Analysis of Deviance for Exemplary Data[Note]

Effects df Deviance Residualdf ResidualDeviance
NULL 17 1.386
Smoking 2 .021 15 1.365
cyp2 2 .003 13 1.362
Smoking:cyp2 4 .002 9 1.360

Note.— Each line summarizes a model with the named effect, and all effects on lines above. “df” and “Deviance” are differences in residual df and residual deviance. Deviance values are likelihood-ratio (χ) statistics comparing the models on adjacent lines.

The large sample-size requirement, despite a substantial hypothesized effect and a relaxed level of stringency, suggested that this particular sampling design should be abandoned. It is included here because it exercises the major features of the method.

Computer software for the exemplary data method was written in the form of a set of functions, in the R dialect (Ihaka and Gentleman 1996) of the S language (Chambers 1998), that are available from the author and at his Web site. These do not constitute a stand-alone program, but rather the additional components needed within this particular computing environment. A central component is a function for converting a scenario specification, like table 1, into a weighted exemplary data set, like that in table 2. Native functions are used to create an analysis-of-deviance table, like table 3, and the noncentrality (deviance) and df are passed to sample-size or power functions.
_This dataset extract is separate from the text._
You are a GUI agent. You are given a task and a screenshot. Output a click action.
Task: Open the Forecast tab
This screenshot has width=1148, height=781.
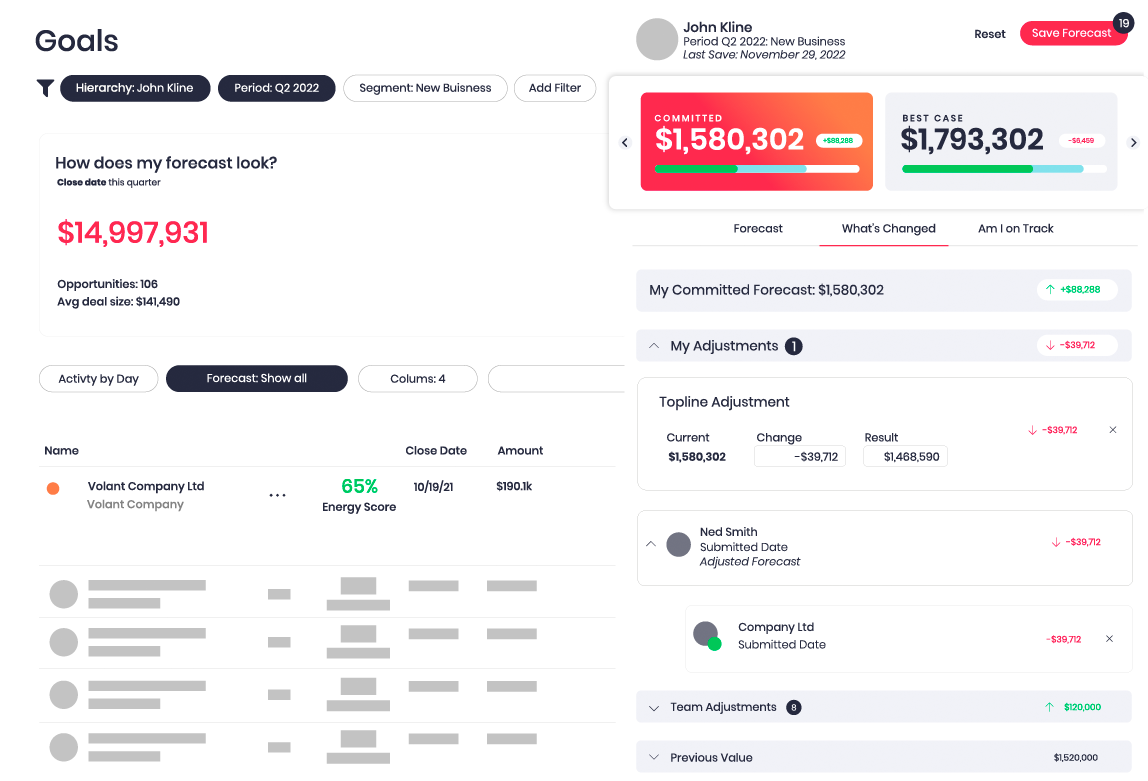[x=757, y=228]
Together with some functions to permit simplified specification of a scenario using Hardy-Weinberg allele frequencies and standard notation for specification of a penetrance model, these provide flexible tools for estimation of sample size in complex settings.

Allelic Heterogeneity

The calculation of sample sizes for specific scenarios can be used to address broad questions of study design, as well as plans for specific studies. The effect of allelic heterogeneity on the power of omnibus test statistics is considered here, along with the impact of efforts to detect and classify allelic variation. The power of joint tests of several possibly interacting candidate loci is addressed in the section Genetic Heterogeneity and Multilocus Testing, below.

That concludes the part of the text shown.